Our standards highlight the importance of taking a personalised approach to working with people on probation and children.
This personalised approach should consider:
- Protected characteristics – recognising the nine protected characteristics (gender, age, race, religion and belief, disability, pregnancy and maternity, sexual identity, gender reassignment, and marriage or civil partnership).
- Diversity in terms of ‘intersectionality’ – a term used to explain how different aspects of our identities (for example, gender, race, class, sexuality, ability, physical appearance, height, etc.) combine to create unique advantages, often described as ‘privilege’ or disadvantages, often described as ‘discrimination’. This should include structural barriers which have prevented the child working with youth justice services and the person on probation accessing universal services, such as education or healthcare.
- Personal circumstances – for example: living in a rural area, ability to attend appointments, ETE patterns, immigration status, understanding of English, attachment, speech and language needs, neurodiversity, caring responsibilities, educational difficulties, having grown up in local authority care, past/ongoing trauma, vulnerability to exploitation, level of maturity, family and wider social context and previous experiences with professionals (NB: This is not an exhaustive list).
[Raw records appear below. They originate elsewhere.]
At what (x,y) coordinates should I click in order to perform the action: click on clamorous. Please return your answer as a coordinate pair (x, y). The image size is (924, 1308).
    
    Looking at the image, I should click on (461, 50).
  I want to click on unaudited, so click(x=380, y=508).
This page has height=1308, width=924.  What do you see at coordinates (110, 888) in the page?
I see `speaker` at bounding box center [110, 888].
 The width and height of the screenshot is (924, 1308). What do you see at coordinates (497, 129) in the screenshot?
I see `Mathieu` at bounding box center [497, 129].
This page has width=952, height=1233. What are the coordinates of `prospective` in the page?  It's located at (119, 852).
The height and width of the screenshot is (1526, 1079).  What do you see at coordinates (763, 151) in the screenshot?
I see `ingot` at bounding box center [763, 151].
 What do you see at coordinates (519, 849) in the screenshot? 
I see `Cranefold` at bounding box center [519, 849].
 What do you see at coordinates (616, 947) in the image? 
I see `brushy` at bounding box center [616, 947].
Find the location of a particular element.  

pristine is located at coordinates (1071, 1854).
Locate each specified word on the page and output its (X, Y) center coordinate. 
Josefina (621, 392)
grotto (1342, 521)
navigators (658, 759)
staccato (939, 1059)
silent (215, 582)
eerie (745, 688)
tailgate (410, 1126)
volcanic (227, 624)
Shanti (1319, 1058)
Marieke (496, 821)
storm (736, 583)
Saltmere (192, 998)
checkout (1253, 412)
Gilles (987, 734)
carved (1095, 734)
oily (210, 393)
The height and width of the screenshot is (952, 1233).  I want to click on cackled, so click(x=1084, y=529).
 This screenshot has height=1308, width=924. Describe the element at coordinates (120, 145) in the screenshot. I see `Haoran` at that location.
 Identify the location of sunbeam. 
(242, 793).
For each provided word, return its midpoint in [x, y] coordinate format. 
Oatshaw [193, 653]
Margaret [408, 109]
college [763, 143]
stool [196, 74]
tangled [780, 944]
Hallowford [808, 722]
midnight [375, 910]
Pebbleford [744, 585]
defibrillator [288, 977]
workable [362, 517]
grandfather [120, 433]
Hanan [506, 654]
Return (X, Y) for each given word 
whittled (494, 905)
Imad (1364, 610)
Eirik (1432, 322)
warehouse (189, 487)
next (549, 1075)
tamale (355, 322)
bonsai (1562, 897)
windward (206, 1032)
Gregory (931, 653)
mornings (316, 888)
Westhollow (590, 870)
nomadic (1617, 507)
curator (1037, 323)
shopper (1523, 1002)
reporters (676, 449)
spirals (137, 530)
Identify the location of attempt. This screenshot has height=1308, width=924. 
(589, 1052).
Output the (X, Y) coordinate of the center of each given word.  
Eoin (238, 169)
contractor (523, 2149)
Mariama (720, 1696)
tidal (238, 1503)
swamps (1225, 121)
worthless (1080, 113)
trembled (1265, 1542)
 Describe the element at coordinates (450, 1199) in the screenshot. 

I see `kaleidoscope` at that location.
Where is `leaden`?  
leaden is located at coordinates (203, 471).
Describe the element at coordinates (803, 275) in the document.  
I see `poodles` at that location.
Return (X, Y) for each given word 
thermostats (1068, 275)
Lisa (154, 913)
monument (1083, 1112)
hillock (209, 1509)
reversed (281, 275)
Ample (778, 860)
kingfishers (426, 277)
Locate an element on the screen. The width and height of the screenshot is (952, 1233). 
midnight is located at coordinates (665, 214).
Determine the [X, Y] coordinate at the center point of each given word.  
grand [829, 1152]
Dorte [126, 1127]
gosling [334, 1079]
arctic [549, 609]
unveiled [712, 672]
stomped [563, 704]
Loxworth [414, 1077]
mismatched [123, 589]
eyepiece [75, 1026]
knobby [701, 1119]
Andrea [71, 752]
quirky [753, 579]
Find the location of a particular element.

- Motivation and readiness to engage, comply and change
- Capacity and capability
- The child’s/person on probation’s strengths and protective factors.
Thus, allowing staff to understand what it is like for that particular child/person on probation, in their specific circumstances and within their specific landscape, so you can understand their lived experience.
Specifically focusing on youth services, if practitioners are able to understand the child’s personal circumstances/diversity needs, this will assist in having a child first approach.
This understanding of context provides a solid basis for establishing a positive working relationship with the child/person on probation for the period of supervision and should serve to positively impact on all elements of the ASPIRE model.